Even though the Lakewood attorney is the sole plaintiff in a New Jersey lawsuit claiming that online pay-to-play fantasy-sports competitions are actually illegal gambling, he's not some spoilsport out to rid the world of wagers. Humphrey's actually a poker player who has collected $50,000 of his own winnings over the years, financed one of the game's biggest tournaments, and was the first to make a business out of backing a "team" of poker players. Naturally, everyone's looking for his tell, assessing his motives and critiquing his every move -- starting with his timing.
Humphrey filed the lawsuit in June while Congress was considering a law cracking down on online gambling in general, and poker in particular. Internet gambling has always been illegal in this country, but the Unlawful Internet Gambling Enforcement Act threatened to make the regulations enforceable by making it illegal for U.S. banking institutions to process payments to online gambling sites based in other countries. The bill -- which became law in October -- exempted fantasy-sports games such as those put on by ESPN, CBS and the Sporting News, the named defendants in Humphrey's suit.
"Is he merely attempting to point out the absurdity of the [law]? Or is he envious that fantasy football won a carve-out from the ban that poker didn't get?" asks journalist and blogger Radley Balko. "Put another way, is this an attempt to challenge anti-gambling legislation, or is it more, 'If I can't have fun, then I'll make sure nobody can?'"
Humphrey says it's neither. "Look," he tells his detractors, "I'm doing this because I think I've stumbled onto something where maybe I can make a lot of money. It's that simpleI'm in it for the money."
And as it turns out, there's a lot of money to be made by this beloved American pastime. Fantasy sports got its start in 1980, when journalist Daniel Okrent asked his friends and co-workers to try out a team-management game he'd invented called Rotisserie Baseball. Each player was the manager of his own fantasy team, and each team used a $260 budget to draft 23 actual Major League Baseball players. The teams then competed against each other over the course of the full MLB season based on their real-life players' performance in eight categories.

_DATA SHOWN:_
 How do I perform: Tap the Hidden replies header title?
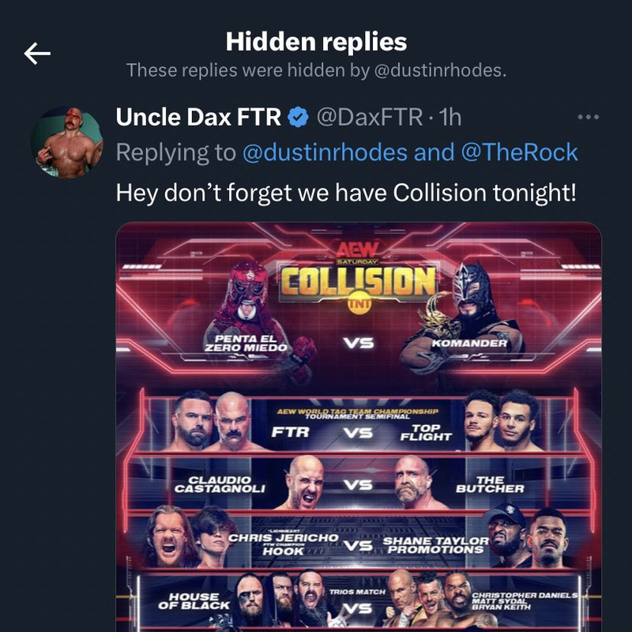317,42
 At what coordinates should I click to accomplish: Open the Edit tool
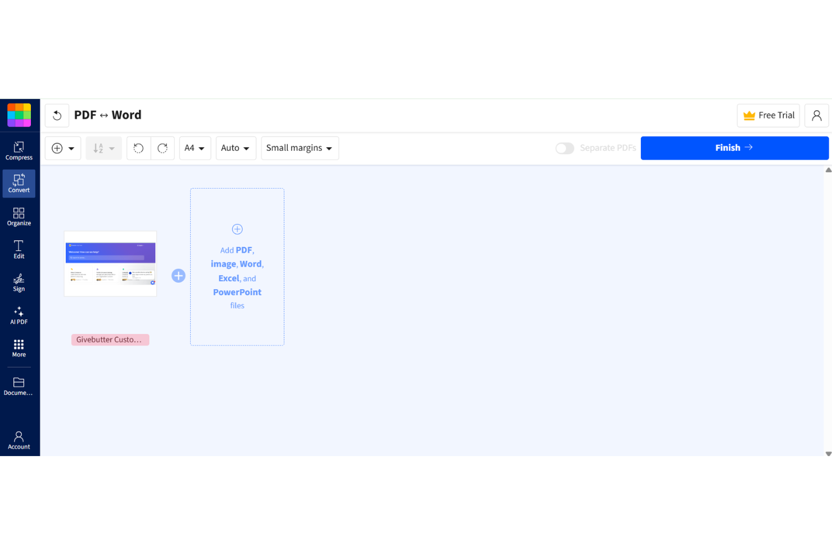[19, 249]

_OBJECTIVE 1:_ In the article on the fantasy-sports lawsuit, what budget did each team use to draft its players?
_OBJECTIVE 2:_ Rewrite the article on the fantasy-sports lawsuit between "Humphrey says it's" and "in eight categories.", inclusive, changing "Rotisserie Baseball" to "Roto Baseball".
The data above is material separate from the article on the fantasy-sports lawsuit.

_ANSWER 1:_ Each team used a $260 budget.

_ANSWER 2:_
Humphrey says it's neither. "Look," he tells his detractors, "I'm doing this because I think I've stumbled onto something where maybe I can make a lot of money. It's that simpleI'm in it for the money."
And as it turns out, there's a lot of money to be made by this beloved American pastime. Fantasy sports got its start in 1980, when journalist Daniel Okrent asked his friends and co-workers to try out a team-management game he'd invented called Roto Baseball. Each player was the manager of his own fantasy team, and each team used a $260 budget to draft 23 actual Major League Baseball players. The teams then competed against each other over the course of the full MLB season based on their real-life players' performance in eight categories.